• _ABOUT THIS EXERCISE_
Starting at the line that contains "Task: Open the mongolia-gateway.mn/Garts link" and ending at the final line of the entries below, write out each line exactly as it appears, but omit the pictures.
───── MATERIALS PROVIDED ─────
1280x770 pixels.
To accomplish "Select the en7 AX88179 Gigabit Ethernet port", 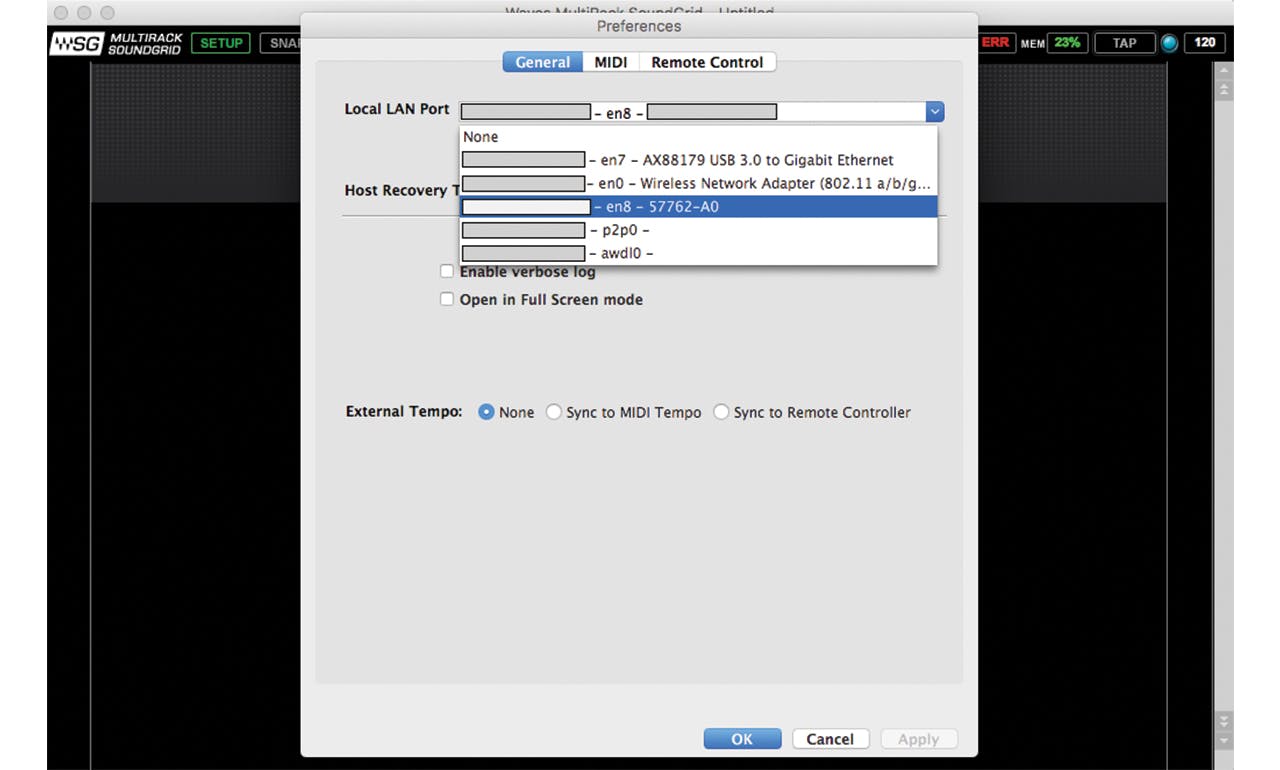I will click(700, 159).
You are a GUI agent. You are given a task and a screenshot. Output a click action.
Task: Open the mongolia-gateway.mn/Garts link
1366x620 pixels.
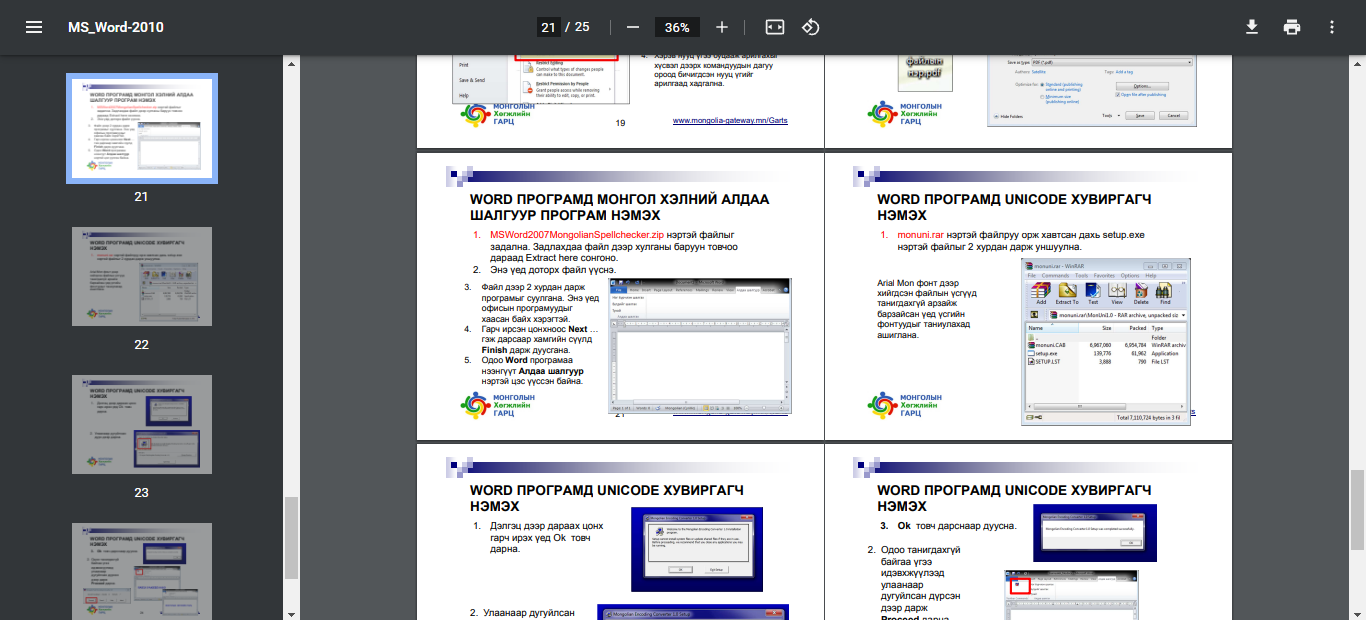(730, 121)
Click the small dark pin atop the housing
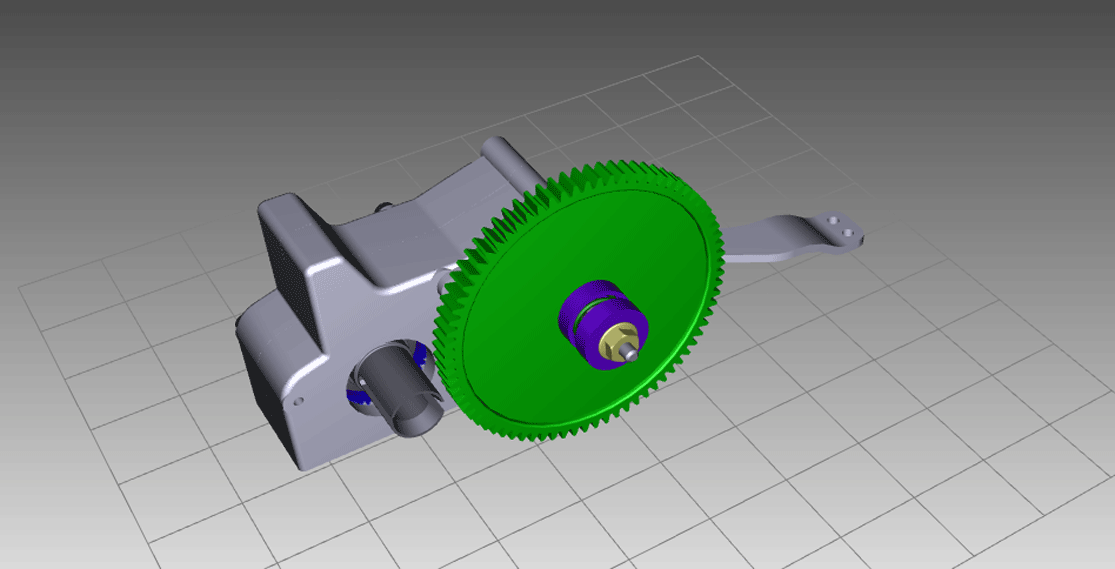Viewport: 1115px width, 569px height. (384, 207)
─────
• _REPLY_
Task: Open the mongolia-gateway.mn/Garts link
1366x620 pixels.
(730, 121)
Click the small dark pin atop the housing
Viewport: 1115px width, 569px height. (384, 207)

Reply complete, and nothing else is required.